Why it helps: the system can specialize. Query encoders learn to express intent; key encoders learn to advertise content.
What’s still missing: there’s no separate value pathway to carry information onward. Retrieval returns an ID or embedding; it doesn’t yet mix content across many tokens as a computation step.

Stage 3: Cross-Attention - Keys Separate from Values

In encoder-decoder models (for example, translation), the decoder forms Q from its current state and attends over K, V from the encoder. This is where V really matters: K is for addressing, V carries the payload.

Why it helps: you can point at states (via K) and lift their content (via V). Queries do the pointing, values do the carrying. This separation recognizes that what makes something easy to find (keys) isn’t necessarily what makes it useful once found (values).

Stage 4: Self-Attention - The Transformer Trinity

The Transformer’s breakthrough (Vaswani et al., 2017) was recognizing that all three components serve different roles. Every token creates its own Q, K, V:

Queries (Q) represent “what information am I looking for from my current position?”
Keys (K) represent “what information can I provide to others?”
Values (V) represent “what content should I contribute if selected?”

This separation allows specialization:

Q vs K enables asymmetric matching: the model learns a bilinear form $QK^\top$ where what counts as a good match depends on who is asking.
V decouples content from matching: you don’t copy the key itself; you project a representation optimized for downstream layers.
An output projection $W_O$ then remixes the concatenated heads after attention.
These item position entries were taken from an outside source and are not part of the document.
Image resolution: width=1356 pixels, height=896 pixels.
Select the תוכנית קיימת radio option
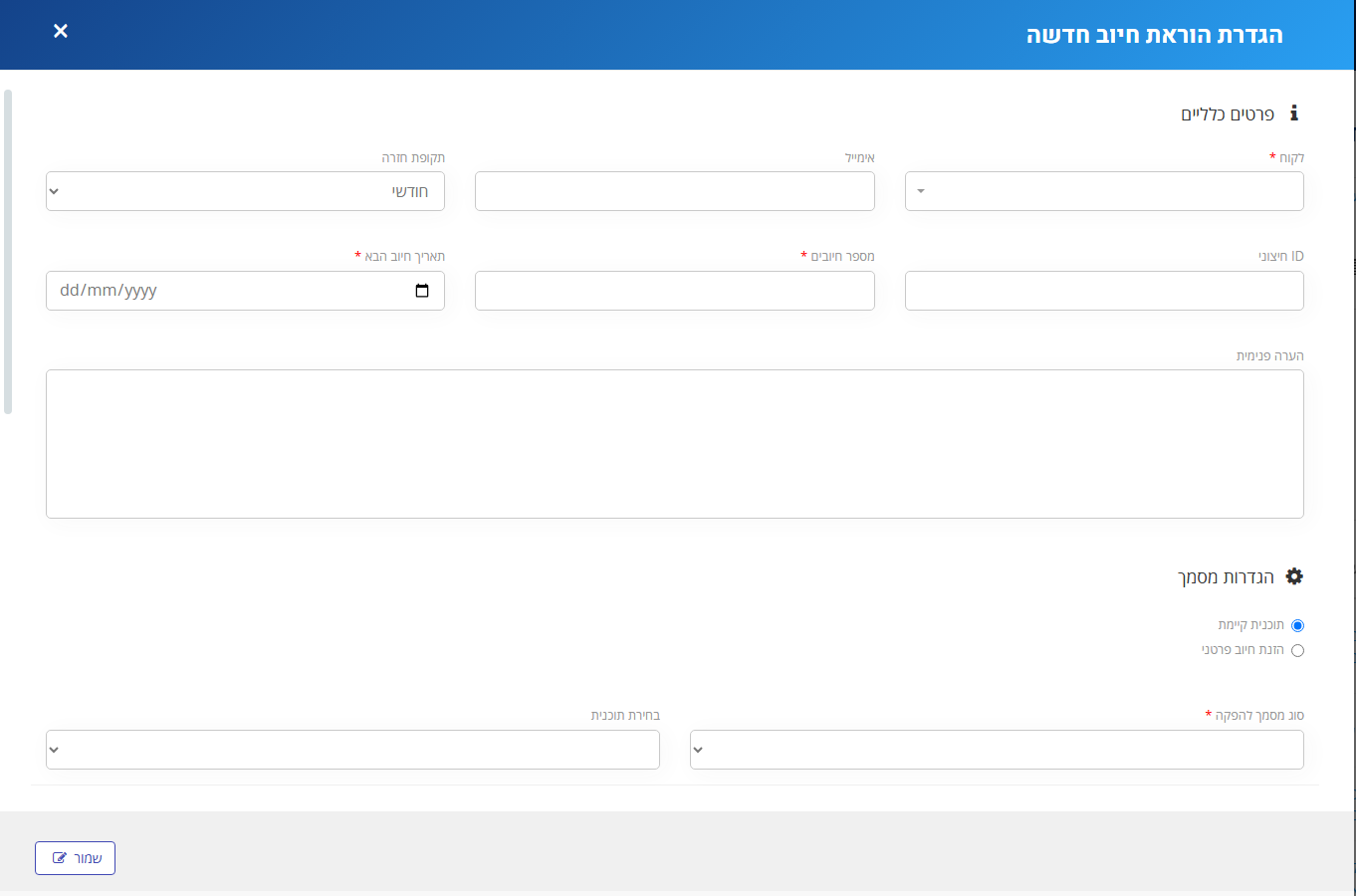point(1297,626)
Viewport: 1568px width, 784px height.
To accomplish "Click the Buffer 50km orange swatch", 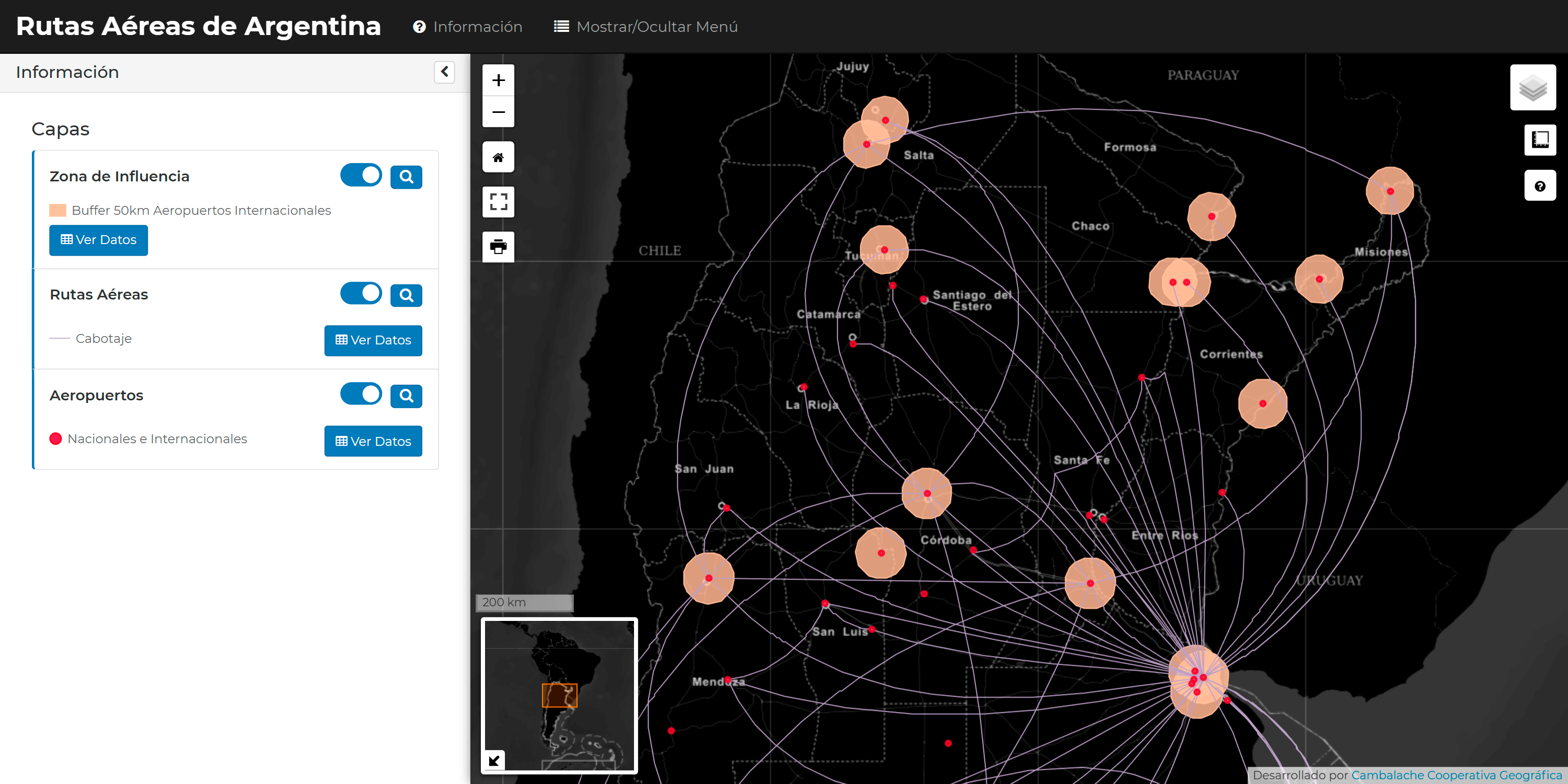I will (x=58, y=211).
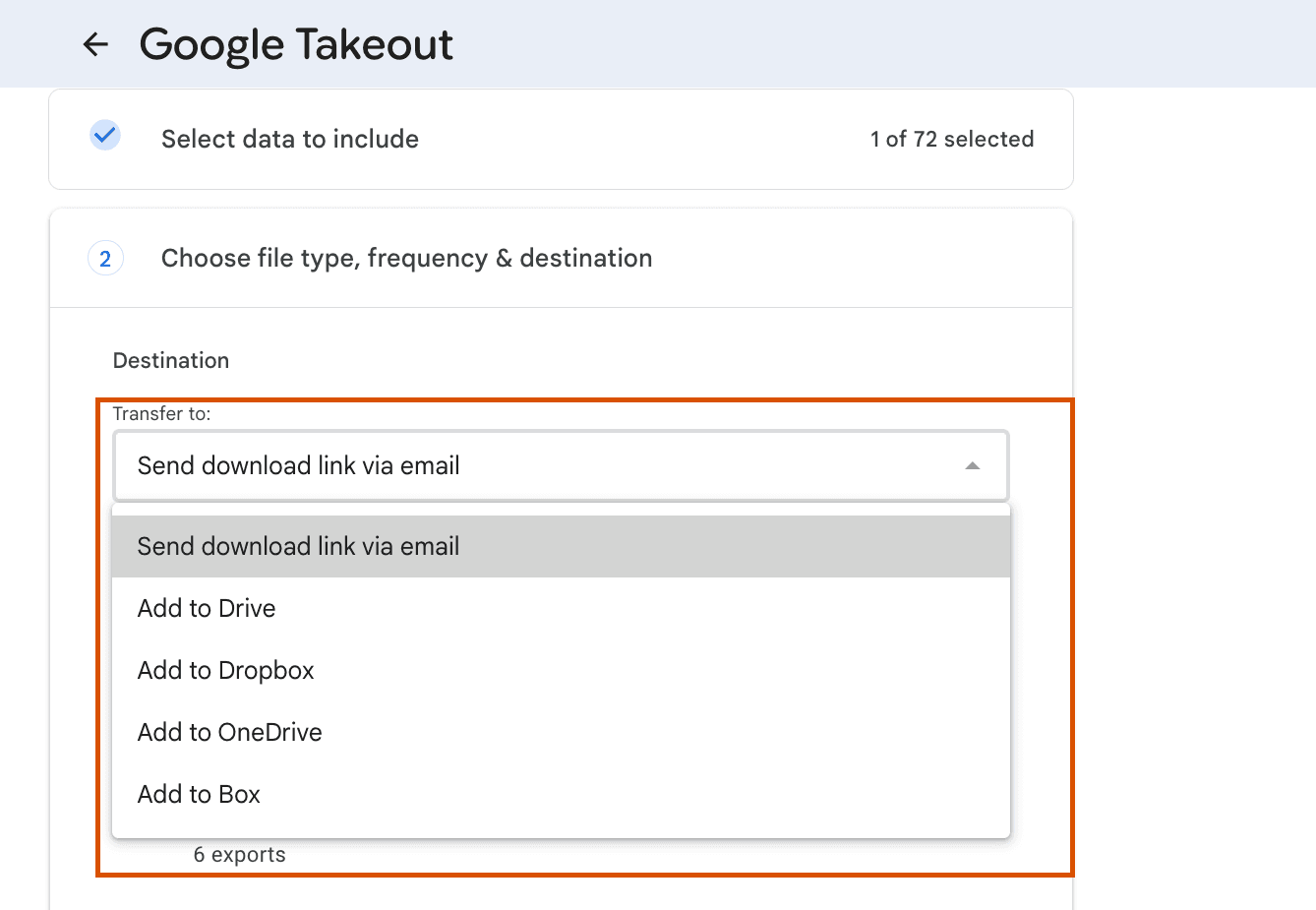Click the Google Takeout page title
The height and width of the screenshot is (910, 1316).
(x=296, y=45)
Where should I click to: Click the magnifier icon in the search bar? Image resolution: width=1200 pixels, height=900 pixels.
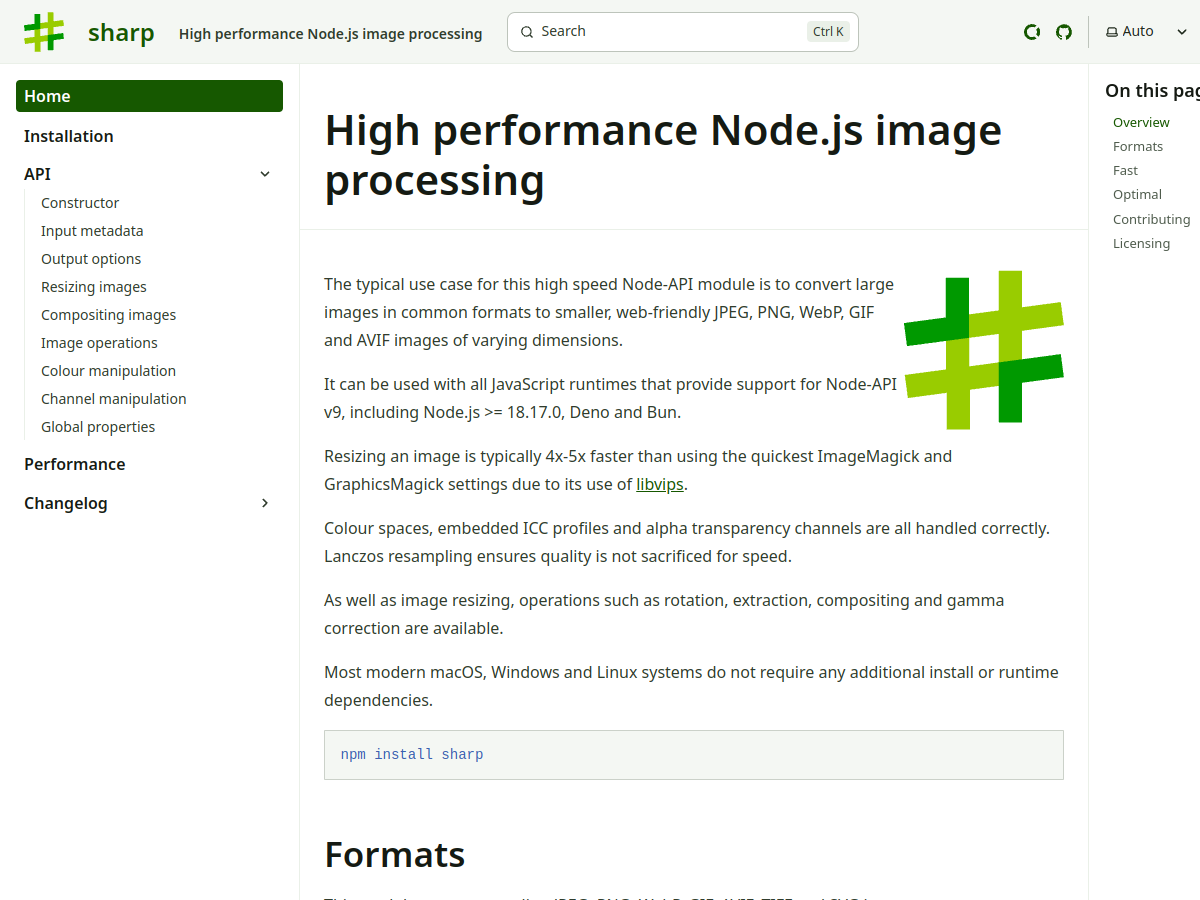[527, 31]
The attention scores $\frac{QK^\top}{\sqrt{d_k}}$ determine how much each value contributes to the output. This yields a learned metric for matching (via $W_Q$ and $W_K$) that’s independent of the content channel (via $W_V$). Three projections have proven sufficient for complex tasks across language, vision-language, and beyond.

Why Not Four? The Diminishing Returns of Additional Complexity

The Mathematical Redundancy Problem

Many proposed “fourth matrix” ideas are algebraically redundant. If you add a bilinear form $W_b$ between queries and keys:

$$q^\top W_b k = (W_b^\top q)^\top k = q^\top (W_b k),$$

so it can be folded into $W_Q$ or $W_K$ unless $W_b$ is conditional or nonlinear.

Where Researchers Actually Add Complexity

When extra complexity helps, it usually crosses a nonlinearity or adds structure rather than adding another plain projection. Well-known examples:

Talking-Heads attention - mixes heads before or after softmax
Relative position bias and RoPE - structured positional signals
Performer - kernelized attention for efficient weighting
Multi-Query and Grouped-Query Attention - share K/V across heads to scale decoding

Essential degrees of freedom

K-Q-V persists because it balances expressivity, compute, and clarity. The three roles map directly to what the model must do:

Asking (Q): express information needs. Separating Q from K enables a learned asymmetric match $QK^\top$. Extra linear projections are usually redundant, and since attention is $O(n^2)$, those parameters often pay off more in wider MLPs or added depth.
Matching (K): determine relevance. K provides an indexable view for addressing; additional linear maps between Q and K can often be folded into $W_Q$ or $W_K$.
Retrieving (V): carry content forward. V decouples message passing from matching; keeping roles clean (Q asks, K matches, V carries) makes the block easier to reason about and to scale.

Looking Forward: The Stability of Three

Recent work focuses less on inventing a fourth projection and more on using the three we have more cleverly:

Mixture of Experts (MoE) models route different tokens to specialized K-Q-V subnetworks
Hybrid architectures like Griffin (DeepMind, 2024) combine local attention with recurrent layers for million-token contexts
State-space models (for example, Mamba) that model sequences as learned dynamical systems with linear-time inference still echo the ask-match-retrieve pattern

Before we find a fundamentally different architecture, we found a sweet spot in the balance of Keys, Queries, and Values - complex enough to be powerful, simple enough to scale. As we push toward longer contexts and multimodal understanding, the principle remains: make it as complex as necessary, but not one matrix more.